Authors: Vinay Kakade, Shiraz Zaman
In a previous blog post, we discussed the architecture of Feature Service, which manages Machine Learning (ML) feature storage and access at Lyft. In this post, we’ll discuss the architecture of LyftLearn, a system built on Kubernetes, which manages ML model training as well as batch predictions.
ML forms the backbone of the Lyft app and is used in diverse scenarios such as dispatch, pricing, fraud detection, support, and many more. While the modeling technique used by each team is different, a common platform is needed to simplify the development of these models, parallelize model training, track past training runs, visualize their performance, run the models on schedule for retraining, and deploy the trained models for serving. We built LyftLearn to achieve these goals. To satisfy the diverse use-cases of ML at Lyft, we followed the following design principles.
Fast iterations: What differentiates ML model development from the rest of software development is the need for fast iteration. An ML Practitioner needs to quickly evaluate different approaches towards a problem and zoom in on the most promising one. A system that does not support fast iterations isn’t optimal from the perspective of ML modeling.
No restriction on modeling libraries and versions: The field of ML is fast-evolving, with innovation happening in multiple directions and new capabilities frequently getting added to the established modeling libraries. Teams at Lyft use diverse modeling libraries such as sklearn, LightGBM, XGBoost, PyTorch, TensorFlow among others — and different teams use different versions of them. LyftLearn should not restrict the modeling libraries or the versions that can be used, except for rare exceptions due to security reasons.
Layered-cake approach: We have customers who need programmatic access via an API, customers who prefer configuring and creating training jobs via a CLI, and customers who prefer interacting with a GUI. We follow a layered-cake approach where all these modes of access are available, with CLI and GUI generally forming a layer on top of the functionality provided by the API.

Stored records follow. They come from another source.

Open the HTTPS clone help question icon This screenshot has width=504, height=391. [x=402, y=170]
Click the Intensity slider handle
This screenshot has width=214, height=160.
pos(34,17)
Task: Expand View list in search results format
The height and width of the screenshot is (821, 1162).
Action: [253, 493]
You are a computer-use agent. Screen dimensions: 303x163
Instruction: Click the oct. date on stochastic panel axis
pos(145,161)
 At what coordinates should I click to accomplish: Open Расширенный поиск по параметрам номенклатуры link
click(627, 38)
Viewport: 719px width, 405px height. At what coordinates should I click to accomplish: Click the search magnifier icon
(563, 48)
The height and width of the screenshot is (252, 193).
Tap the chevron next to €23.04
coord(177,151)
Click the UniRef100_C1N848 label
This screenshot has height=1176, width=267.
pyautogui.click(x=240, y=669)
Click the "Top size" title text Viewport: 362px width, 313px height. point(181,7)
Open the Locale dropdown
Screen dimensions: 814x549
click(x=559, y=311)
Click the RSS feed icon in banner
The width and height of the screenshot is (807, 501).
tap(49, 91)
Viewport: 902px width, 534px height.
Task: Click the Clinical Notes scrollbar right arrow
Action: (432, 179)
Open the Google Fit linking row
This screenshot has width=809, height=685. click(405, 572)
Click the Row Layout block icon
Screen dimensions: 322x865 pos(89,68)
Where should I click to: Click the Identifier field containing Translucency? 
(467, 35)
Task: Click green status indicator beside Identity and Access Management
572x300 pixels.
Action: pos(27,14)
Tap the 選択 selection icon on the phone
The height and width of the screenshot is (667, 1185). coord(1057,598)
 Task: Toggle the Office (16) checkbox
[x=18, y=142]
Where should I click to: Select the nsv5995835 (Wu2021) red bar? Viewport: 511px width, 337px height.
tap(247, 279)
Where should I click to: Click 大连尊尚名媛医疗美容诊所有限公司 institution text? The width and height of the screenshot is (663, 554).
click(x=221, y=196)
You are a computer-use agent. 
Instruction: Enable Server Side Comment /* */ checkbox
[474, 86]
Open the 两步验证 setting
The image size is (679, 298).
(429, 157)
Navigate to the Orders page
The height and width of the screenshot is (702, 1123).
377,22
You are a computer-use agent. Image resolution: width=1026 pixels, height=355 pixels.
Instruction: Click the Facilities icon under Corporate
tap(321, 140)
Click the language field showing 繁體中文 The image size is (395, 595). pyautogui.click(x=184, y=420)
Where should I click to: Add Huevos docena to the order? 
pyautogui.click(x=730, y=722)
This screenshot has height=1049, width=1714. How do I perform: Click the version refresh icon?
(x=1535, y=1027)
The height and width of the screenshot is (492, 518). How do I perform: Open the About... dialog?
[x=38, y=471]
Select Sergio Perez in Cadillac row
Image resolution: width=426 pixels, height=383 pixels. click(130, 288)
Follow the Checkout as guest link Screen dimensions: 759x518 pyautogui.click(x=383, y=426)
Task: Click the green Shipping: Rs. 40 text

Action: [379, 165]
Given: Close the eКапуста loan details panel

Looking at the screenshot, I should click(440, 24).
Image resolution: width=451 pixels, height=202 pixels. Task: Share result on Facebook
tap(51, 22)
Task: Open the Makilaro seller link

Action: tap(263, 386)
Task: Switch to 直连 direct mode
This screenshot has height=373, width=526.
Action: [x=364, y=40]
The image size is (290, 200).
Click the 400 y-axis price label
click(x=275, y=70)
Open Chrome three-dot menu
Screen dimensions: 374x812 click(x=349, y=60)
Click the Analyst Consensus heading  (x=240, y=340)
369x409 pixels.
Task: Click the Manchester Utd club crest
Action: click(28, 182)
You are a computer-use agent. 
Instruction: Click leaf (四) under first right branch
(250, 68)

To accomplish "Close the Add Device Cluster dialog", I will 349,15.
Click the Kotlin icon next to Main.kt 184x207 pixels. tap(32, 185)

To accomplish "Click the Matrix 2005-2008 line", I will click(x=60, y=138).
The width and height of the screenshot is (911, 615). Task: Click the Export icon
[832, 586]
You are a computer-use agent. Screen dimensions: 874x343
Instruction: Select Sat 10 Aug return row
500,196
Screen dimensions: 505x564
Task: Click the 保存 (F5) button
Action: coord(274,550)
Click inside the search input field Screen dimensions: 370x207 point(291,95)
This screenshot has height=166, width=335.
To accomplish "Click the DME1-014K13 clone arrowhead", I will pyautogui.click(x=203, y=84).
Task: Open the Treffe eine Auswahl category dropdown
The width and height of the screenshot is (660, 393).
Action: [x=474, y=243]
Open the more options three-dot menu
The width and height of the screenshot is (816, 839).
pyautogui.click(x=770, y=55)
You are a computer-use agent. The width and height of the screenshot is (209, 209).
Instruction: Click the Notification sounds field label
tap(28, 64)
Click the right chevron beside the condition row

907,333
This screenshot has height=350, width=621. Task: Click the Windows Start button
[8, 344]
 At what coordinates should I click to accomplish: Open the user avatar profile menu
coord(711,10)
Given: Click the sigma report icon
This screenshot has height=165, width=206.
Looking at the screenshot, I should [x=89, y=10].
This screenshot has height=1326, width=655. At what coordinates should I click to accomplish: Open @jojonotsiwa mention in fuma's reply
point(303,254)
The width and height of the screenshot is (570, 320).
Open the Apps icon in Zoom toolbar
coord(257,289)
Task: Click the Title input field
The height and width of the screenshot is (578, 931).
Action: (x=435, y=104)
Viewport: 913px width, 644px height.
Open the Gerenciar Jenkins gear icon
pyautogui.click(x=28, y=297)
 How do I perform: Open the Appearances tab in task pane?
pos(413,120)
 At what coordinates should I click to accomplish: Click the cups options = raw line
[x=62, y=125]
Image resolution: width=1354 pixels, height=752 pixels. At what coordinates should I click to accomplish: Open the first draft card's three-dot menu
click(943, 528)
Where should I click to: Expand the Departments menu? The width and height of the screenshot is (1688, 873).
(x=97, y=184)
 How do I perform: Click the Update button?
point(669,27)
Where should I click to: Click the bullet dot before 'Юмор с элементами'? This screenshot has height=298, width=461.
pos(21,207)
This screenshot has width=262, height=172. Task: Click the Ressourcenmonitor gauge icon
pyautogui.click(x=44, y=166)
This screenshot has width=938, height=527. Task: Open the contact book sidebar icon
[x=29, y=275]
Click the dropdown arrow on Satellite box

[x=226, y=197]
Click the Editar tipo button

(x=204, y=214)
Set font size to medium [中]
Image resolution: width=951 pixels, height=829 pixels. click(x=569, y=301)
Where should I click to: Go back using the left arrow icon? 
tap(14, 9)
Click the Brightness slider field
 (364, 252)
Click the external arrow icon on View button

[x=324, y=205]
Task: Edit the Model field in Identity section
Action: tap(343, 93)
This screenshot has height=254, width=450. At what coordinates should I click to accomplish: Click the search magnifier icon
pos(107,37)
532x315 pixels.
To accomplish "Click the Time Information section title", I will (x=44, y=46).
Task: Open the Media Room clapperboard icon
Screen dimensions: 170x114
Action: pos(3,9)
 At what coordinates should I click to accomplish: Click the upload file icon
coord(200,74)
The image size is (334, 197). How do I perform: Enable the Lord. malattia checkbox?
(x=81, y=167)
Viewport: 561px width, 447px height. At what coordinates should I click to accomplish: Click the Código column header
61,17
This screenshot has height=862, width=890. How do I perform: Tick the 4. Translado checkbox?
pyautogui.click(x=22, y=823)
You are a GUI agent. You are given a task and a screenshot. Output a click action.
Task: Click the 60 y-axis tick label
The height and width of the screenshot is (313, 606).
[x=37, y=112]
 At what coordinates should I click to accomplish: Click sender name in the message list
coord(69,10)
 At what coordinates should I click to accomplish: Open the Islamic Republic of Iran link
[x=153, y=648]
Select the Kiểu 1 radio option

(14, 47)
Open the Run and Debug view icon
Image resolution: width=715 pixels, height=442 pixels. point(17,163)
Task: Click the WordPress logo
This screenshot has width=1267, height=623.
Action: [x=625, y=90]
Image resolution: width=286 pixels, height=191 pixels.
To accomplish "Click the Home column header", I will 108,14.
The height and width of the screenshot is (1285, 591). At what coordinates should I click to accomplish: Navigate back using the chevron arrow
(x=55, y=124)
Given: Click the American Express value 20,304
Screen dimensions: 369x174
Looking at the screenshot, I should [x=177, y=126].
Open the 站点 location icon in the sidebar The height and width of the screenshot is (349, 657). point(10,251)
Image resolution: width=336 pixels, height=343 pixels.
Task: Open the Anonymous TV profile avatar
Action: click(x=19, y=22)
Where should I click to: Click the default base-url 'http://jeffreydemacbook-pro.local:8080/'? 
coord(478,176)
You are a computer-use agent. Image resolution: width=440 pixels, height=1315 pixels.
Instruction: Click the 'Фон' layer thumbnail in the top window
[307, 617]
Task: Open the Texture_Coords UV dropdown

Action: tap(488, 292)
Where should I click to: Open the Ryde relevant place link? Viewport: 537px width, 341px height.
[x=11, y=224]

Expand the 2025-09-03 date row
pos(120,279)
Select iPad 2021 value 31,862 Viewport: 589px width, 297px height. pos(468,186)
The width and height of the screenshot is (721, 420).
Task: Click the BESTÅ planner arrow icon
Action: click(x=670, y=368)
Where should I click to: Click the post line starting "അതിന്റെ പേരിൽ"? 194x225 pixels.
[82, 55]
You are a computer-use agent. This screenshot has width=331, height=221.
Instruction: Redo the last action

Cost visibility: ML training usually forms a big part of the infrastructure cost. The users using the system should know exactly the cost of a training run so that they can decide whether the cost is justified based on expected business impact.
Ease of use: Given the wide adoption of ML across Lyft, we can’t afford to have users needing to go through complex onboarding. The system should be self-serve even for implementing the advanced aspects of ML such as distributed training and hyperparameter tuning. Additionally, it should be integrated with (a) existing data sources to get training data, (b) existing model serving solutions to deploy trained models.
We describe the architecture across various components, namely Model Development, Training, and Batch Prediction, User Dashboard, Image Build, and the underlying Data & Compute infrastructure.
Users can develop the ML model either in a hosted Jupyter notebook environment or a hosted R-studio environment or locally in their favorite editor. If using a hosted environment, the user needs to go to the LyftLearn homepage to select the hardware configuration (such as the number of GPU or CPU cores and memory) and a base image to start with. The system provides a wide selection of base images for common modeling techniques used at Lyft. Teams can create their own custom images as well.
The user can then do the development within the notebook and install any additional dependencies. The user can also connect this remote environment with a Git repository so that the changes can be tracked over time. Once satisfied with the model code, the user can Save Model, which saves a new container consisting of the model code and the additional dependencies overlaid on the base image. The user also needs to specify a version while saving (this could be SHA for the corresponding Git commit) to track changes to the model code over time.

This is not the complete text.